Students aren’t the only people who come to UMass Lowell to learn. Researchers and administrators from universities around the world are coming to campus to share ideas and expand their knowledge.

Christine Scharf-Hagenmiller is one such person.  An administrator at the University of Regensburg in Germany, Scharf-Hagenmiller recently wrapped up a two-week visit to campus during which she learned about UMass Lowell’s international and experiential learning programs and other offerings.  She was participating in the STELLA program, an international work exchange for university administrators and staff members.

“It has been an amazing experience,” says Scharf-Hagenmiller, who is a coordinator in the college of Language, Literature and Cultural Studies. “I am taking a lot of ideas back home.” 

The STELLA program is offered through the Compostela Group, a network of more than 70 mostly European universities whose goal is to foster cooperation and enable collaboration among members. UMass Lowell was accepted into the Compostela Group last year, one of only three U.S. universities to gain admittance.

Scharf-Hagenmiller is the first visitor to come to campus under the STELLA program.  She had 25 universities to choose from and picked UMass Lowell because of the similarities to her home university.

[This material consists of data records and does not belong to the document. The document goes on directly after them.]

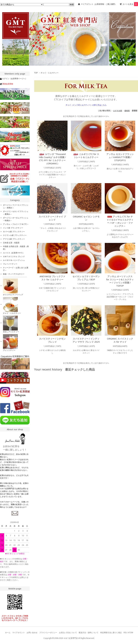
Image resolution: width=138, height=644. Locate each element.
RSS (125, 632)
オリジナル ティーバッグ (13, 294)
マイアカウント (18, 632)
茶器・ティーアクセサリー (14, 274)
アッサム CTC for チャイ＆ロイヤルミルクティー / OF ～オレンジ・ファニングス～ (120, 221)
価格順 (127, 110)
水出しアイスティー (11, 332)
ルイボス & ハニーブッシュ (14, 260)
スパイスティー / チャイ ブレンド (52, 218)
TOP (36, 73)
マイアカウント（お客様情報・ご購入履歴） (98, 4)
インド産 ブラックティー (13, 228)
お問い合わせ (32, 632)
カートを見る (130, 4)
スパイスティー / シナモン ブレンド (52, 340)
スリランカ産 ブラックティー (15, 235)
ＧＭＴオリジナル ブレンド (14, 256)
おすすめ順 (118, 110)
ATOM (130, 632)
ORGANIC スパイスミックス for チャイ (120, 340)
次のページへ (104, 116)
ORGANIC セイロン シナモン (86, 218)
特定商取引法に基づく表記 (111, 632)
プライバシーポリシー (48, 632)
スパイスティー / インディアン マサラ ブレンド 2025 (86, 340)
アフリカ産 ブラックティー (14, 239)
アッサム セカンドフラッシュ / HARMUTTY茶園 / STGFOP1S (120, 157)
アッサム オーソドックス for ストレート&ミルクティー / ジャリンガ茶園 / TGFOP (120, 281)
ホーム (8, 632)
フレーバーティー (10, 264)
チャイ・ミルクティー (50, 73)
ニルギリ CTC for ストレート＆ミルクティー (86, 156)
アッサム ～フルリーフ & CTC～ (16, 224)
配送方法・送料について (88, 632)
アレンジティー (9, 350)
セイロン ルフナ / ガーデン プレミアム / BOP (86, 278)
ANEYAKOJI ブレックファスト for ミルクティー (52, 278)
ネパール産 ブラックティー (14, 232)
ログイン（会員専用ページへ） (14, 78)
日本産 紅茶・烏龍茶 (11, 243)
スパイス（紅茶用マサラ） (14, 253)
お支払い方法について (68, 632)
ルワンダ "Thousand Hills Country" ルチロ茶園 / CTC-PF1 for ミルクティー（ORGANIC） (52, 158)
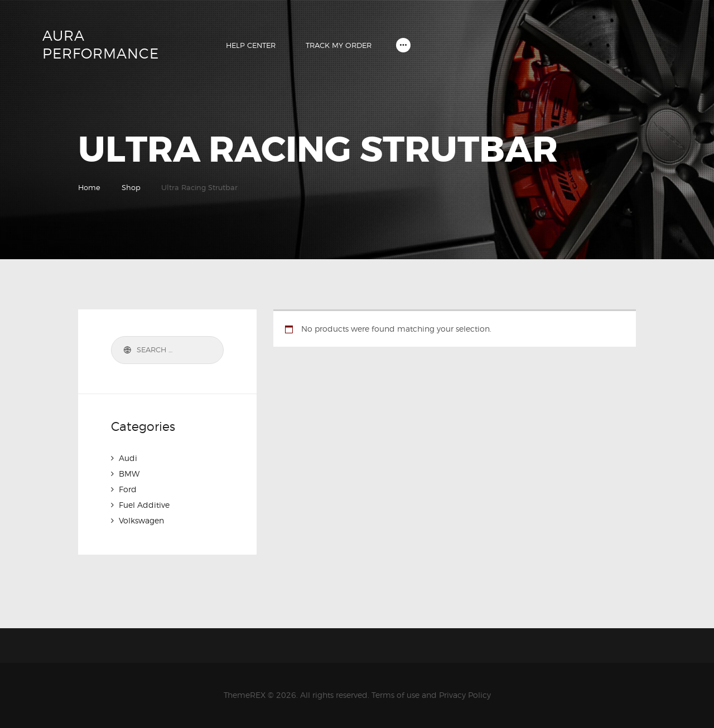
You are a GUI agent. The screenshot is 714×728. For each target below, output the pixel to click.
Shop (131, 187)
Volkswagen (141, 520)
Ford (128, 489)
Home (89, 187)
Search (126, 350)
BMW (129, 473)
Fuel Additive (144, 504)
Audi (128, 458)
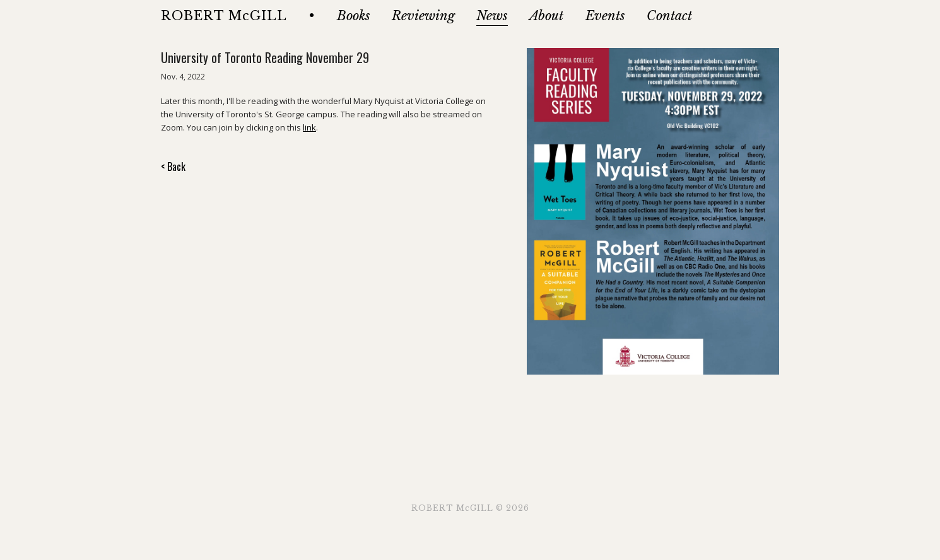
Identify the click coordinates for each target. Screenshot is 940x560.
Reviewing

“We were delighted to have someone from the STELLA program pick UMass Lowell,” says Special Assistant to the Provost for International Affairs Mary Robbins, who coordinated the visit. “It’s been a wonderful experience for everyone involved.” 

Located about an hour outside of Munich in Bavaria, the University of Regensburg is a public research institution with an enrollment of about 22,000. Like UMass Lowell, it has experienced strong growth in recent years.  Enrollment in its software engineering program alone has doubled in the past five years, Scharf-Hagenmiller says. 

The University of Regensburg’s priorities include growing international enrollment and expanding experience-based learning. So, during her stay, Scharf-Hagenmiller spent time at the International Students & Scholars Office and met with the Career Services & Cooperative Education Center staff. She also visited the Tsongas Industrial History Center, toured campus labs, and spent time with other faculty and staff. 

The level of support services for students impressed her as did the tight integration of work experiences like co-op jobs align with the academic curriculum.